The scope of work included the evaluation of current literature, examination of the main challenges meeting relevant governmental regulations, and exploring the possibility of using saline waste to improve roadways.
Three soils were selected, treated with varying amounts of salt (calcium chloride, CaCl2), and tests included soil composition and classification, correlation of soil characteristics and salt, and obtaining strength parameters that are typically used in pavement design and analysis. The work effort also included the determination of the optimum dosage of salt concentration for each soil. Because Lime treatment is also commonly used in soil stabilization, one of the soils in this study included a treatment with Lime for comparison purposes.
Results revealed that when salt concentration was increased, a decrease in the plasticity index was observed in all soils. A modest to considerable strength gain of the treated material was also observed for two of the soils; however, a strength loss was observed for the third soil, which was attributed to its low clay content.
When comparing the soil corrosive potential, the additional salt treatment showed promise for increasing strength, to an extent; however, it changes the chemical properties of the soil. The soils prior to treatment were corrosive, which could be managed with appropriate techniques, but the salt increases the values to levels that could be potentially cost prohibitive if salt was used by itself to treat the soil.
The pavement design and performance investigation revealed that the Vineyard soil treated at 16% CaCl2 had an improvement that is comparable to the Lime treatment. On the other hand, the Eager soil showed very little pavement performance improvement at 8% CaCl2; this goes back to the effect of acid on the clay mineralogy. It was also postulated that using salt by-products to stabilize highway shoulders could be beneficial and save a lot of maintenance money when it comes to cleaning unwanted vegetation. A salt saturated soil structure could help in dust control as well.

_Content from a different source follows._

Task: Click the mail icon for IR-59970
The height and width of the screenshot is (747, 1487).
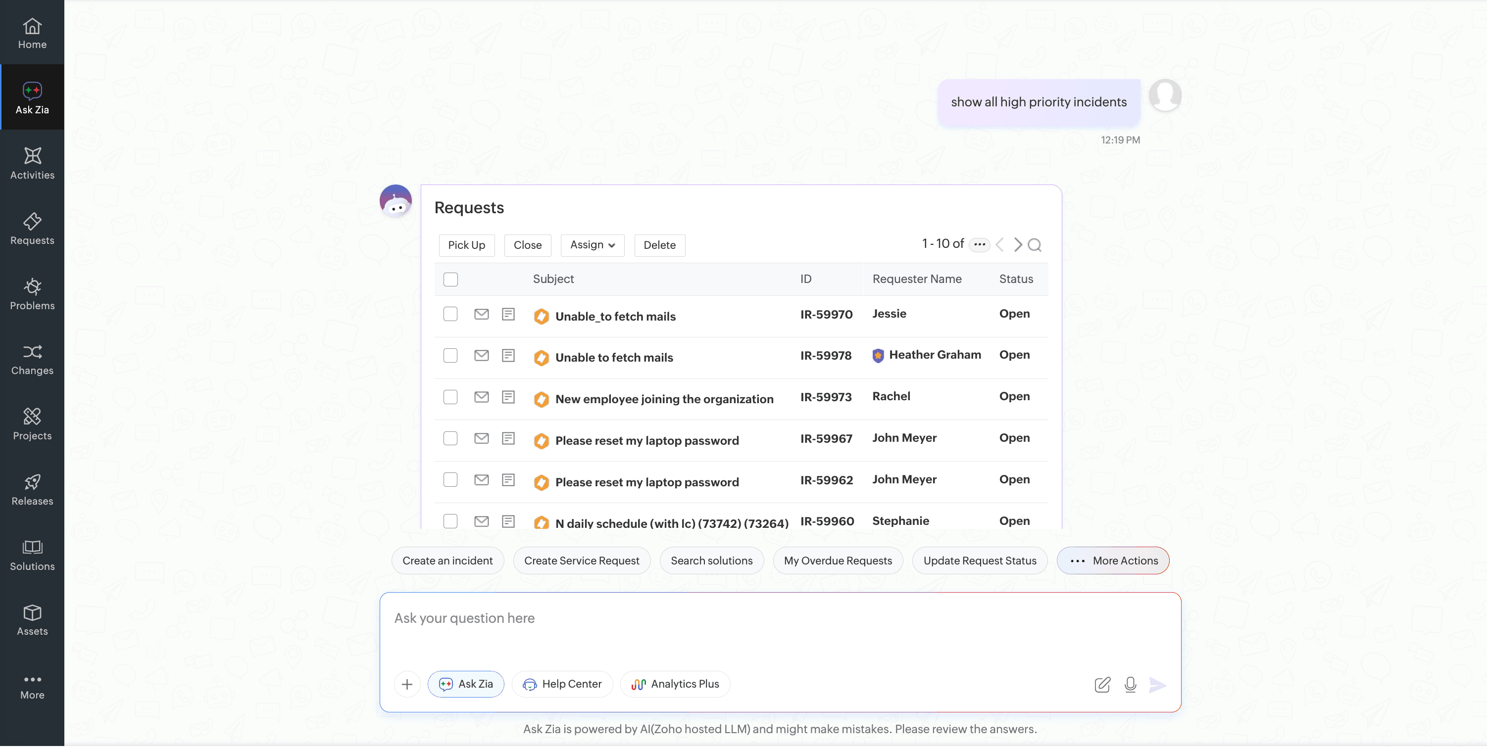Action: (481, 314)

Future environmental challenges for salt leaching that could affect agriculture in developing countries will still need to be carefully considered. The chlorine levels in the soil would increase, and if not treated, can potentially have corrosive effects on buried structures. Future research is recommended in this area and to also evaluate soil stabilizing properties of varying proportions of Lime and salt using the approach provided in this study.